(YOUR OBJECTIVE):
The records below should be set down in full, please, without any change.

#### RECORDS SUPPLIED ####

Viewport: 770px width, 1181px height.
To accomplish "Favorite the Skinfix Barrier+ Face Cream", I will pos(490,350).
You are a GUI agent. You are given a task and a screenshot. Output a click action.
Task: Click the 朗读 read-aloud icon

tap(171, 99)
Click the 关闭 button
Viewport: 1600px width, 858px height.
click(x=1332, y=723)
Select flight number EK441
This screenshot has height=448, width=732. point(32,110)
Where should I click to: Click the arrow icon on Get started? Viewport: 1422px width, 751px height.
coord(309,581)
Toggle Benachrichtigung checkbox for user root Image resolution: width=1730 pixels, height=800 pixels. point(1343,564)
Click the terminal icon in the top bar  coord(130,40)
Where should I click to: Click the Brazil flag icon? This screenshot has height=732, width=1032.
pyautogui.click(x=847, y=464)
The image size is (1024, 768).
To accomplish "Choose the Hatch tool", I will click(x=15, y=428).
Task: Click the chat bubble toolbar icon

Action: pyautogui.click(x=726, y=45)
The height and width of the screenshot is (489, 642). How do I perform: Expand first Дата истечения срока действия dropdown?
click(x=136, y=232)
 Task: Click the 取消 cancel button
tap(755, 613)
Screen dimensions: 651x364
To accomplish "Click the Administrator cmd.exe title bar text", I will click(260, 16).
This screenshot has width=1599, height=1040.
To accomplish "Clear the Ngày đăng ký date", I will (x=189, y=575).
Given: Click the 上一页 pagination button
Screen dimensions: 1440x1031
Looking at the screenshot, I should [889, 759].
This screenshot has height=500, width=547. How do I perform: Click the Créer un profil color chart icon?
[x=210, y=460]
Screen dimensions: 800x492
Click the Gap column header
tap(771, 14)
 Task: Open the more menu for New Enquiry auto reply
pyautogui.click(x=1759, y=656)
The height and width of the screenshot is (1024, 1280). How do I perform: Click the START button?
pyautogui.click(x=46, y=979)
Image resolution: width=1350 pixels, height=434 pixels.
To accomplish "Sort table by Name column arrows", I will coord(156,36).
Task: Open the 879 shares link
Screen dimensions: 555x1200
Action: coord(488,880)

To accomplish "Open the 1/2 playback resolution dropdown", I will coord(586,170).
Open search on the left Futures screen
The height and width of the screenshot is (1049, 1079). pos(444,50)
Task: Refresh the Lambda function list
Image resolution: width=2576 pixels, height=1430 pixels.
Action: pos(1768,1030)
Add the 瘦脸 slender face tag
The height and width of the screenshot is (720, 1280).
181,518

####

(ANSWER SPACE):
Viewport: 770px width, 1181px height.
To accomplish "Favorite the Skinfix Barrier+ Face Cream", I will pos(490,350).
You are a GUI agent. You are given a task and a screenshot. Output a click action.
Task: Click the 朗读 read-aloud icon

tap(171, 99)
Click the 关闭 button
Viewport: 1600px width, 858px height.
click(x=1332, y=723)
Select flight number EK441
This screenshot has height=448, width=732. point(32,110)
Where should I click to: Click the arrow icon on Get started? Viewport: 1422px width, 751px height.
coord(309,581)
Toggle Benachrichtigung checkbox for user root Image resolution: width=1730 pixels, height=800 pixels. point(1343,564)
Click the terminal icon in the top bar  coord(130,40)
Where should I click to: Click the Brazil flag icon? This screenshot has height=732, width=1032.
pyautogui.click(x=847, y=464)
The image size is (1024, 768).
To accomplish "Choose the Hatch tool", I will click(x=15, y=428).
Task: Click the chat bubble toolbar icon

Action: pyautogui.click(x=726, y=45)
The height and width of the screenshot is (489, 642). How do I perform: Expand first Дата истечения срока действия dropdown?
click(x=136, y=232)
 Task: Click the 取消 cancel button
tap(755, 613)
Screen dimensions: 651x364
To accomplish "Click the Administrator cmd.exe title bar text", I will click(260, 16).
This screenshot has width=1599, height=1040.
To accomplish "Clear the Ngày đăng ký date", I will (x=189, y=575).
Given: Click the 上一页 pagination button
Screen dimensions: 1440x1031
Looking at the screenshot, I should [889, 759].
This screenshot has height=500, width=547. How do I perform: Click the Créer un profil color chart icon?
[x=210, y=460]
Screen dimensions: 800x492
Click the Gap column header
tap(771, 14)
 Task: Open the more menu for New Enquiry auto reply
pyautogui.click(x=1759, y=656)
The height and width of the screenshot is (1024, 1280). How do I perform: Click the START button?
pyautogui.click(x=46, y=979)
Image resolution: width=1350 pixels, height=434 pixels.
To accomplish "Sort table by Name column arrows", I will coord(156,36).
Task: Open the 879 shares link
Screen dimensions: 555x1200
Action: coord(488,880)

To accomplish "Open the 1/2 playback resolution dropdown", I will coord(586,170).
Open search on the left Futures screen
The height and width of the screenshot is (1049, 1079). pos(444,50)
Task: Refresh the Lambda function list
Image resolution: width=2576 pixels, height=1430 pixels.
Action: pos(1768,1030)
Add the 瘦脸 slender face tag
The height and width of the screenshot is (720, 1280).
181,518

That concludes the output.